China to formulate new regulations on parallel car import

   Date:2015/11/18
The Ministry of Commerce is formulating new car sales regulations that will focus on foreign companies' actions affecting the emerging parallel car imports sector. 
 
"Some multinationals have strengthened control of their overseas dealers, rejected offering maintenance and adjusted engine's emissions. All those actions affect the parallel car imports sector now under an experimental basis in China," said a senior official with the foreign trade department under the ministry.
 
He said parallel imports of cars are part of the country's efforts to break monopolies, accelerate competition and offer more choice to customers. 
 
Since April, the State Council has appointed free trade zones in Guangdong, Tianjin and Fujian to start pilot projects, following Shanghai being an "early bird" pilot late last year.
 
To date, 78 companies have been approved to open parallel import businesses —17 in Shanghai, 14 in Guangdong, 35 in Tianjin and 12 in Fujian. 
 
The ministry said it has made no limit on import quotas and those companies have applied for authorization to import 1,598 cars. 
 
The official said the new regulations would cover customer service, taxation, inspection, compulsory product accreditations, environmental protection standards, maintenance and recalls.
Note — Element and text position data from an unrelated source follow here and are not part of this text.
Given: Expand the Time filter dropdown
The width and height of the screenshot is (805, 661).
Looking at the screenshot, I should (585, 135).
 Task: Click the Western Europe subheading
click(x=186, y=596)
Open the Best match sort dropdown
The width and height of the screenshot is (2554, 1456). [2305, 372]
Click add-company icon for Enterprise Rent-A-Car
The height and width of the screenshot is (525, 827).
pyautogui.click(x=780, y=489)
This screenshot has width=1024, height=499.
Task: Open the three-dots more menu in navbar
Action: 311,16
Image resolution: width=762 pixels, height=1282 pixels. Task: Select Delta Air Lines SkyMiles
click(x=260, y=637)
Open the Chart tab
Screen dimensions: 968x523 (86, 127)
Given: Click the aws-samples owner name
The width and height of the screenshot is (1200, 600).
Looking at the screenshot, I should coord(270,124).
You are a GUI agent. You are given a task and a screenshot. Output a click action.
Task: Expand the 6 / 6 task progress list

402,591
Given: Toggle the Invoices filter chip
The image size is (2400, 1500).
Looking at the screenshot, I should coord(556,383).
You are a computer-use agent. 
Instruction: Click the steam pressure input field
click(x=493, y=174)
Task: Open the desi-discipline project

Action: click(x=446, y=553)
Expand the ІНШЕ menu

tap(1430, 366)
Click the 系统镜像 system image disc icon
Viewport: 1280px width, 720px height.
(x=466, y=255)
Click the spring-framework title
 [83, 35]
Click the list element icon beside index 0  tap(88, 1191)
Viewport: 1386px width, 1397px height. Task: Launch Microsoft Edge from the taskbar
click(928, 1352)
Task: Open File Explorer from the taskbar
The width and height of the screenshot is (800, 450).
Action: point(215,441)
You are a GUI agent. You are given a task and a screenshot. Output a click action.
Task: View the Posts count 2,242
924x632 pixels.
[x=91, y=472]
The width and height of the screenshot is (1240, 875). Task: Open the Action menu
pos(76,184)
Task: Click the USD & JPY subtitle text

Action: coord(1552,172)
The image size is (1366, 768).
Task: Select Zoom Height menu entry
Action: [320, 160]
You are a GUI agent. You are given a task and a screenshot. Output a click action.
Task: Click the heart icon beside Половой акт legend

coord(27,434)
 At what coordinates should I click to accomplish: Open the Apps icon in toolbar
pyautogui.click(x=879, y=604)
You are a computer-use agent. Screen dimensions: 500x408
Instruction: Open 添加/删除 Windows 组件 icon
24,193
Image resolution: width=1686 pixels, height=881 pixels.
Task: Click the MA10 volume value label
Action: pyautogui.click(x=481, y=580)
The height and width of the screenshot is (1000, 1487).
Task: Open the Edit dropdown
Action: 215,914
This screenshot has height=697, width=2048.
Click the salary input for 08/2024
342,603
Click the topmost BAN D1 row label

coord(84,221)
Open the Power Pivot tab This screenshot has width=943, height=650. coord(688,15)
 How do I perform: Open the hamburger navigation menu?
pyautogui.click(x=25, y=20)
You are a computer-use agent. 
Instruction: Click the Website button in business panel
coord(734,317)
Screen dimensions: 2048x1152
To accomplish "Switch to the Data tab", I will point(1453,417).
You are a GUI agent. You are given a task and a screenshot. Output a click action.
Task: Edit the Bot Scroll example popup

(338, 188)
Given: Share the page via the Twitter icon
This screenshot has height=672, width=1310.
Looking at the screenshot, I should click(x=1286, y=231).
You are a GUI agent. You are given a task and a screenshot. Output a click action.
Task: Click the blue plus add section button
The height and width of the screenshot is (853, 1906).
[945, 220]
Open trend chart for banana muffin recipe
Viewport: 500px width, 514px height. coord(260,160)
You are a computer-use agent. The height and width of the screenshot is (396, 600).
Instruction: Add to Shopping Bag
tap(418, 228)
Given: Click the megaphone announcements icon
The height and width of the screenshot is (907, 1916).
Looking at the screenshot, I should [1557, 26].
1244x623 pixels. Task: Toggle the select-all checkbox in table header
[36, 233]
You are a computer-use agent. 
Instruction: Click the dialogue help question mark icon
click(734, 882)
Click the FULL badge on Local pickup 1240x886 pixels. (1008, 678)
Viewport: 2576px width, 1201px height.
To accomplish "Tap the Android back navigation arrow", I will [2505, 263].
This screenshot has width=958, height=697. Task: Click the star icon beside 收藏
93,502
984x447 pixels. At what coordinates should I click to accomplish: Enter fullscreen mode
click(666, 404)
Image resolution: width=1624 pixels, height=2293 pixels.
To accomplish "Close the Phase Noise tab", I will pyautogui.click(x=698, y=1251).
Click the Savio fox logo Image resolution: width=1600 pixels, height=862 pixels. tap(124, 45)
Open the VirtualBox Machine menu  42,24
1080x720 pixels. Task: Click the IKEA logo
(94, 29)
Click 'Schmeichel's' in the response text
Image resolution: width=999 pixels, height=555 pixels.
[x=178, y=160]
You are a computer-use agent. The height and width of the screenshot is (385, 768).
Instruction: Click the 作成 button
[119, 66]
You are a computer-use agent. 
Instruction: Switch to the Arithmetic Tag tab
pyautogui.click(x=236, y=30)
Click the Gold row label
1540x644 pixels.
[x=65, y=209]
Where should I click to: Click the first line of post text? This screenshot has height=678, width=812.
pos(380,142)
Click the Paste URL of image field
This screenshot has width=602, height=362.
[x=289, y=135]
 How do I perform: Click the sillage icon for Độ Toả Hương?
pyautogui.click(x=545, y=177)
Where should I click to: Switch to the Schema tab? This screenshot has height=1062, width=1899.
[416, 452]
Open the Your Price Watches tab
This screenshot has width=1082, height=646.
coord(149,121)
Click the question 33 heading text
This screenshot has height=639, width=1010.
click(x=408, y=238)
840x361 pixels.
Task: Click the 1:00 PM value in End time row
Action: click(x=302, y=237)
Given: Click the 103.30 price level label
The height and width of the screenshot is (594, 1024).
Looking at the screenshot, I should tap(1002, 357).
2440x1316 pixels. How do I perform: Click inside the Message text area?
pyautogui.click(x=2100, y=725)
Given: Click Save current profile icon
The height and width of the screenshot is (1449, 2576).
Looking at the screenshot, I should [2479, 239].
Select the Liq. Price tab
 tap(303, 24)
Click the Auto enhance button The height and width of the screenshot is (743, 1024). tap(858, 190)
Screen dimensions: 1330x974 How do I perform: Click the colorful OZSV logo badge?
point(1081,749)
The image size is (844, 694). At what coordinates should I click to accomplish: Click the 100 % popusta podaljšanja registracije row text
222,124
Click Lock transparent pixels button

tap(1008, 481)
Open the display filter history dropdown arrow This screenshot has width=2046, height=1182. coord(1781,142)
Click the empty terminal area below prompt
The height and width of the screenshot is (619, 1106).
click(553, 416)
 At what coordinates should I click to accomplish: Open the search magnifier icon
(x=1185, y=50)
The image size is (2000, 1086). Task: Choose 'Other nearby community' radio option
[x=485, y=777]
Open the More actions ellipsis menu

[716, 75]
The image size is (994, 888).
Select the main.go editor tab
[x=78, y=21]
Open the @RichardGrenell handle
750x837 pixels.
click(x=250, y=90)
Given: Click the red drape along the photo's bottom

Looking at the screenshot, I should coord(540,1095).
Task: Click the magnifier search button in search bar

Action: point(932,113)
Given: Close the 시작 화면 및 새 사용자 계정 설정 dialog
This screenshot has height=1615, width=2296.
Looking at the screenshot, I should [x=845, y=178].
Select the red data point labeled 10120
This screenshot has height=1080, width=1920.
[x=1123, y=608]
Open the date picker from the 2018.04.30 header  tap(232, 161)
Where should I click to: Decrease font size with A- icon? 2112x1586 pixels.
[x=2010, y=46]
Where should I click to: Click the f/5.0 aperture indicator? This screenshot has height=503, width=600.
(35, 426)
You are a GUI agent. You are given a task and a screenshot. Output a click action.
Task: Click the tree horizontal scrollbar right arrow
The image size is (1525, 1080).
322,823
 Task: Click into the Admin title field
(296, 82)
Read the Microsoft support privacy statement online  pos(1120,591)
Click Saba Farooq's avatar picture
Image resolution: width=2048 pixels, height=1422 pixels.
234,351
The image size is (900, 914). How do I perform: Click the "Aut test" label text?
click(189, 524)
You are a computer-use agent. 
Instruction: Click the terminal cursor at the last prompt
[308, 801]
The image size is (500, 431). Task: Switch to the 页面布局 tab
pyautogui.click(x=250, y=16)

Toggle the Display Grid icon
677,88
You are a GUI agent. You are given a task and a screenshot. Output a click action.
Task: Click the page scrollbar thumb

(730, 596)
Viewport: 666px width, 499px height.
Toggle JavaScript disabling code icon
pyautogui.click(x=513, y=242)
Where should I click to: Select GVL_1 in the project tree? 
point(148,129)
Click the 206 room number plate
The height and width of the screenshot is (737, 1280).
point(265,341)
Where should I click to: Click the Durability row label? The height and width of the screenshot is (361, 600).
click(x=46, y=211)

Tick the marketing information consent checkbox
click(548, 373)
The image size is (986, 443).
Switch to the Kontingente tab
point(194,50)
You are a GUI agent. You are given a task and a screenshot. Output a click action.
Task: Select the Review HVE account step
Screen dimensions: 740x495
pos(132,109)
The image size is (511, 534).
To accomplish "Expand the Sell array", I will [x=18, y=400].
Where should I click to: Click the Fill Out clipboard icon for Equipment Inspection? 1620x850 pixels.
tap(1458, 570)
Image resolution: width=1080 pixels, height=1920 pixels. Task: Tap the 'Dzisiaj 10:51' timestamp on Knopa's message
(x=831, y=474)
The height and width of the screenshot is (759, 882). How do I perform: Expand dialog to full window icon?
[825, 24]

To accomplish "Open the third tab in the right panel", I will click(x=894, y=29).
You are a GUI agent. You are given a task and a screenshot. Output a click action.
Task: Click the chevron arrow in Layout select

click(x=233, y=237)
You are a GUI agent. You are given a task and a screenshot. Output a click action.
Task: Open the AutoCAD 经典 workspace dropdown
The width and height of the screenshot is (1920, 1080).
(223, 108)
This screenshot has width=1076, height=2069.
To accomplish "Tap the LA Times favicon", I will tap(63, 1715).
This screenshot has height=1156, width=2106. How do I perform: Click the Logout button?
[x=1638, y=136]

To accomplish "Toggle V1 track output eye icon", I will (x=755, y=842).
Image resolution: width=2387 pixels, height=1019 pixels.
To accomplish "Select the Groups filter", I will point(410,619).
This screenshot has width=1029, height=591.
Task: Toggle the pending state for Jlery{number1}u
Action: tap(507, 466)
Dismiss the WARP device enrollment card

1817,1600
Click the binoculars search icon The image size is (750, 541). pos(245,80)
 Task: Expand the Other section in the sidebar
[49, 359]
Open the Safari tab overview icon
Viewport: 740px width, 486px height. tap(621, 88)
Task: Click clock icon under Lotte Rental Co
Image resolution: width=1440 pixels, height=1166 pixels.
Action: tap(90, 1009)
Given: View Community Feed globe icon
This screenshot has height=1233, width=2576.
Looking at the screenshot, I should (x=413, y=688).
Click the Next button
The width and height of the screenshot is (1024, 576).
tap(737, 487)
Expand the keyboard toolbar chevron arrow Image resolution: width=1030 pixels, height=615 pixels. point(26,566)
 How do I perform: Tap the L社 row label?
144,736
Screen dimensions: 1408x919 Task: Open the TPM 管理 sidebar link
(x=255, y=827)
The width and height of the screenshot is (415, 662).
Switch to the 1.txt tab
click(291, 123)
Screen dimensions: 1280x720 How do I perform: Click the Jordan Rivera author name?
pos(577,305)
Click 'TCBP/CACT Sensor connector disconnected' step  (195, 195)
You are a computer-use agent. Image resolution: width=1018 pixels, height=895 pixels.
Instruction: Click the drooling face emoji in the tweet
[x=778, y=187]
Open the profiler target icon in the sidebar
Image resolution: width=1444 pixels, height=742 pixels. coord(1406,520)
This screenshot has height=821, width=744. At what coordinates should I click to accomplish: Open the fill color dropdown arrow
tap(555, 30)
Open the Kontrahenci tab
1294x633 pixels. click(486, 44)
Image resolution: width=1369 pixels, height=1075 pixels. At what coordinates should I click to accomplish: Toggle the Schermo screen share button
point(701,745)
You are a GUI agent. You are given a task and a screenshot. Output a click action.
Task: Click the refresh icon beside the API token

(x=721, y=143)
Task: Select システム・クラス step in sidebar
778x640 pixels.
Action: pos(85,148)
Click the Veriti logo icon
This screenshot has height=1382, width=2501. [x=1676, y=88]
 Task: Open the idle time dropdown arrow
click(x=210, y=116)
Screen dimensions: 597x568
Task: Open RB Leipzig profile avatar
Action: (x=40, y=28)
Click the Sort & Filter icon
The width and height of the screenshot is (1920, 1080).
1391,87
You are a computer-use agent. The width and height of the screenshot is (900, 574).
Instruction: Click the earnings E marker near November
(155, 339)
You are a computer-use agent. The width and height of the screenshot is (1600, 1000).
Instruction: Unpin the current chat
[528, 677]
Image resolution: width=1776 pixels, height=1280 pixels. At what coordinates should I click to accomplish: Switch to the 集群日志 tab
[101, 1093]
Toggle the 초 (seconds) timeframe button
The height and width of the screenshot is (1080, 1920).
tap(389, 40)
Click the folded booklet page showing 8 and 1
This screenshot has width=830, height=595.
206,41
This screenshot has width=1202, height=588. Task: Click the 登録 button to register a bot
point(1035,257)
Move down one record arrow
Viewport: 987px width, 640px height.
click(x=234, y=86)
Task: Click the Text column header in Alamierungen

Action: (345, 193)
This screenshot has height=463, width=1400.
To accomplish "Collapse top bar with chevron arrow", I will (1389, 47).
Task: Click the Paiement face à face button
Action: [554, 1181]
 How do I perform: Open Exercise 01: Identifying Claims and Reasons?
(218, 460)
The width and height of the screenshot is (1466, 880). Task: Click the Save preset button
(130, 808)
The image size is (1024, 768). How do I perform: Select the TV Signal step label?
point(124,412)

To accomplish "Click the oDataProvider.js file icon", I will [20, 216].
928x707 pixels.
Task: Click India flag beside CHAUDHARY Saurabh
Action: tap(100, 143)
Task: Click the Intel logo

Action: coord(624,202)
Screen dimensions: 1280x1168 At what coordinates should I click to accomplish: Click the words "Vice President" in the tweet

Most of the cars the companies import are luxury cars directly from premium carmakers, which used to snatch the lion's share in the Chinese market through their own dealers, with high taxes added for Chinese customers.
 
The multinationals' actions in blocking trade are harming parallel import sales, the official said, so the ministry announced it would coordinate with other authorities to facilitate the operation of parallel car imports. 
 
China's vehicle density of 54 per 1,000 people lags far behind more developed nations, and compares with 531 per 1,000 in the US and 404 in Germany. Luxury cars are key engines driving the market growth. 
 
"Industry-wide car sales will probably expand less than 10 percent next year, with luxury demand almost unchanged," said Wu Song, general manager of the Guangzhou Automotive Corp passenger car unit.